Work item - Say how many lines in the material below hold the word "text", and say nothing else.

[Entries supplied]

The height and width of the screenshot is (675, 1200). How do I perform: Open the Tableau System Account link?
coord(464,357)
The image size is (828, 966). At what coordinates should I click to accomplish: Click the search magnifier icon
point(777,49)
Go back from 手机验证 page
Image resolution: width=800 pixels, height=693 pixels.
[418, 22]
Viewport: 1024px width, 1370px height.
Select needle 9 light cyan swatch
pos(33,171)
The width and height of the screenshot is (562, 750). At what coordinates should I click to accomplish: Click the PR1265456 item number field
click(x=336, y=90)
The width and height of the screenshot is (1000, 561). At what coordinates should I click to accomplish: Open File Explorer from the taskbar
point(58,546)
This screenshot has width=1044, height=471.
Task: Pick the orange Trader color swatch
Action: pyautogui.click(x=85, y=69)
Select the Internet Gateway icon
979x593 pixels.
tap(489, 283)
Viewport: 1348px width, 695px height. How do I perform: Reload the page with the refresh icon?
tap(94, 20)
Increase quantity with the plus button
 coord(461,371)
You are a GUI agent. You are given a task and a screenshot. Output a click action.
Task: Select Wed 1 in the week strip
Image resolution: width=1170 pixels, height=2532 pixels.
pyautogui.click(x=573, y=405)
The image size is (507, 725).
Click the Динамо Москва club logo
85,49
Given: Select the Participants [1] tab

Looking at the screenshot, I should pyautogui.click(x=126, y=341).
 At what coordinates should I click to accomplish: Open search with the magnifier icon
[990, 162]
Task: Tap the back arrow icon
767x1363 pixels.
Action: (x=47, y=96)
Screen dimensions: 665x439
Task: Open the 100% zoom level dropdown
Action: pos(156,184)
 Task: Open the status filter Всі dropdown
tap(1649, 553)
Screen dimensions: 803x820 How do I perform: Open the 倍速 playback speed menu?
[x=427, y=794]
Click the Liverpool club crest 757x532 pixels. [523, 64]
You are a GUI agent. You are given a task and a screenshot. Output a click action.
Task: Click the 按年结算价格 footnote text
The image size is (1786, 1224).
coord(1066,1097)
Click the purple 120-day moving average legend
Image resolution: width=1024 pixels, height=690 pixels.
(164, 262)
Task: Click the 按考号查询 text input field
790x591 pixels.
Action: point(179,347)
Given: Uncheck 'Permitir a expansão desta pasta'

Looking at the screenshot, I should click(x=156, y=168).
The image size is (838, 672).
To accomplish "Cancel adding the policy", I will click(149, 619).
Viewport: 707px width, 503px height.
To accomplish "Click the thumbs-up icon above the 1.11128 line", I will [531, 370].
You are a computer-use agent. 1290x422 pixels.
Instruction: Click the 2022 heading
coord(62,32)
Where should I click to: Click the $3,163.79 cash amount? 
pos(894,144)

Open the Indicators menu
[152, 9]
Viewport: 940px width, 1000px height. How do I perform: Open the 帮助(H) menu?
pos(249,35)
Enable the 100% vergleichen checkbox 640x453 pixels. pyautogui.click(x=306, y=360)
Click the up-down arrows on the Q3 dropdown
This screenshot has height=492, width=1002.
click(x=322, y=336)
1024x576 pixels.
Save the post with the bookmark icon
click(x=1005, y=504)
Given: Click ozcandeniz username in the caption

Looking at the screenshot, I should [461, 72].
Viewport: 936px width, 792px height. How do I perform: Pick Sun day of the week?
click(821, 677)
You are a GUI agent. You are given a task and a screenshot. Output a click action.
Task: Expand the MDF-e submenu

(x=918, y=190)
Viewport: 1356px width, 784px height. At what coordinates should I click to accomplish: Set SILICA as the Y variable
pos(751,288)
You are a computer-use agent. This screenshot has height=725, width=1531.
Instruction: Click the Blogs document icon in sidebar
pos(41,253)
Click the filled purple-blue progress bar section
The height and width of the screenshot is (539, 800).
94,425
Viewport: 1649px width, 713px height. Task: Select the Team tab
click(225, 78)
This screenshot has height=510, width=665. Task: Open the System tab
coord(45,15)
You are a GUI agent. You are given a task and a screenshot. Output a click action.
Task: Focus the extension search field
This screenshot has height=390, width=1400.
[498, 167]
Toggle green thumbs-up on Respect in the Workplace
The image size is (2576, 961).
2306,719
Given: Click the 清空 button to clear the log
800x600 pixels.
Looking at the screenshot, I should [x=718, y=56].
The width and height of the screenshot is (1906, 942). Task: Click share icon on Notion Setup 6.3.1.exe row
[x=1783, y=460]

[/Entries supplied]

Result of this exercise - 2